> 問題と課題:
[1] 特定継続的役務提供契約についての文書抜粋から、「さらに、特定継続的役務提供契」から「康食品などが指定されている。」までを、両端も含めてそのまま書き写してください。
[2] 特定継続的役務提供契約についての文書抜粋によると、エステティックサービスの場合、関連商品としてどのような品目が指定されていますか。
━━━━━ 文書抜粋
1 特定継続的役務提供契約における契約書面の記載事項の意義
   特定商取引法は、事業者に対し、契約書面に同法に定められた事項(金額や支払時期・方法等)を記載して消費者へ交付することを義務づけており、全てが正しく記載された書面が交付されない場合、消費者はクーリング・オフ期間を過ぎても契約を解除することができる。 
   消費者に対して、重要事項を正確に情報提供した上で契約するかを選択する機会と、契約後のクーリング・オフ期間(8日間)を与えるためである。
   さらに、特定継続的役務提供契約では、「当該役務の提供に際し当該役務の提供を受ける者が購入する必要のある商品がある場合にはその商品名」(以下「関連商品」という。)についても記載することが定められている。

2 特定継続的役務提供契約における関連商品の考え方
  
提供される役務と併せて購入する商品については、事業者から商品名を告知しなければ、消費者はその存在自体を認知しえない。情報を持つ事業者が役務との「関連性」や「必要性」を判断し、その情報を消費者へ提供して、役務と併せて指定商品を販売した場合は、関連商品に当たる。
   事業者が、「必要性」を限定的に解釈して、「推奨商品」等と称し「関連性」を否定して、役務のクーリング・オフや中途解約に伴う関連商品の返品返金を拒むことは、特定商取引法の規制の趣旨に反する。
※ 特定商取引法施行令において、関連商品に指定する品目が定められており、エステティックサービスの場合は、化粧品やいわゆる健康食品などが指定されている。

3 本件サプリメントの関連商品該当性
   本件では、相手方は、サプリメントは推奨商品であって特定商取引法の関連商品に当たらないと主張し、契約書面にも記載をしていなかった。しかし、本件サプリメントについては、その飲用を前提とする施術であるとのパンフレットの表示や施術効果を高めるといった告知がなされていることから、関連商品に該当する。

4 契約書面記載不備とその効果、あっせん案の考え方
   本件10回コース、20回コースの各役務提供契約及び付随するサプリメント売買契約においては、関連商品名だけでなく関連商品を含む金銭の総額や支払時期・支払方法等(法定記載事項)の不記載や、概要書面と契約書面の記載事項の不一致が認められた。これらのことから、法定書面の交付があったとはいえず起算日が進行しないため、8日間を過ぎてもクーリング・オフの主張が認められる事案である。
   しかし、10回コース及びサプリメントについては、申立人の中途解約に準じた処理でよいとの意向を考慮し、中途解約の処理により精算した。20回コースについては、クーリング・オフが成立していることから、相手方の代金支払請求を認めないこととした。
━━━━━━━━━━
━━━━━ データ抜粋
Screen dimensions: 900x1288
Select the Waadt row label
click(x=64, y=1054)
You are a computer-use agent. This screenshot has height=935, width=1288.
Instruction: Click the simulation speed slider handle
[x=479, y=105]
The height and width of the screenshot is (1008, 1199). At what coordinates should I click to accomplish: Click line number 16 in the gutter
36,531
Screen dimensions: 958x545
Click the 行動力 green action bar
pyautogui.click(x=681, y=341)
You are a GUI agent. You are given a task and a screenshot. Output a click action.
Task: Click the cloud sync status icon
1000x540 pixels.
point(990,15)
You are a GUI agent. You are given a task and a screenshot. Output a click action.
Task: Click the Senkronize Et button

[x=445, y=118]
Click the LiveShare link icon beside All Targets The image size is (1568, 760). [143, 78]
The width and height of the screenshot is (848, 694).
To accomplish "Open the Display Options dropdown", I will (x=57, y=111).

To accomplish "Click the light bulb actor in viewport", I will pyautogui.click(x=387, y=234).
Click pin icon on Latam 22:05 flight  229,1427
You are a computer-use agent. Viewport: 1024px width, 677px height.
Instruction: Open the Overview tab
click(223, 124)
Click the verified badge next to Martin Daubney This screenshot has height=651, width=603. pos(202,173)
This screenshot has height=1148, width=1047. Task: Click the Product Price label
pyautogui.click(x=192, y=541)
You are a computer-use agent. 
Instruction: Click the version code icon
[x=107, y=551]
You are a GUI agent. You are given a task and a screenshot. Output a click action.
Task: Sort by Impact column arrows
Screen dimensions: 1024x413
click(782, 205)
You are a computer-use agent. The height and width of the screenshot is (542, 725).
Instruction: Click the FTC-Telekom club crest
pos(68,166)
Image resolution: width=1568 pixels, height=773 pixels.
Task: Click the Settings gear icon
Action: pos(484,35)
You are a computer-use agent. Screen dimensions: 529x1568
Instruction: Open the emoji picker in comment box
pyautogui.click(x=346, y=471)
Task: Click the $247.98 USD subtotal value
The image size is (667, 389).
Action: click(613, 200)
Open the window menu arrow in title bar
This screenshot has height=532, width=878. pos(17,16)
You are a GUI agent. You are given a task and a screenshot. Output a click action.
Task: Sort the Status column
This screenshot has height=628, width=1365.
━━━━━━━━━━
> 課題の解答:
[1]
さらに、特定継続的役務提供契約では、「当該役務の提供に際し当該役務の提供を受ける者が購入する必要のある商品がある場合にはその商品名」(以下「関連商品」という。)についても記載することが定められている。

2 特定継続的役務提供契約における関連商品の考え方
  
提供される役務と併せて購入する商品については、事業者から商品名を告知しなければ、消費者はその存在自体を認知しえない。情報を持つ事業者が役務との「関連性」や「必要性」を判断し、その情報を消費者へ提供して、役務と併せて指定商品を販売した場合は、関連商品に当たる。
   事業者が、「必要性」を限定的に解釈して、「推奨商品」等と称し「関連性」を否定して、役務のクーリング・オフや中途解約に伴う関連商品の返品返金を拒むことは、特定商取引法の規制の趣旨に反する。
※ 特定商取引法施行令において、関連商品に指定する品目が定められており、エステティックサービスの場合は、化粧品やいわゆる健康食品などが指定されている。

[2] 化粧品やいわゆる健康食品などです。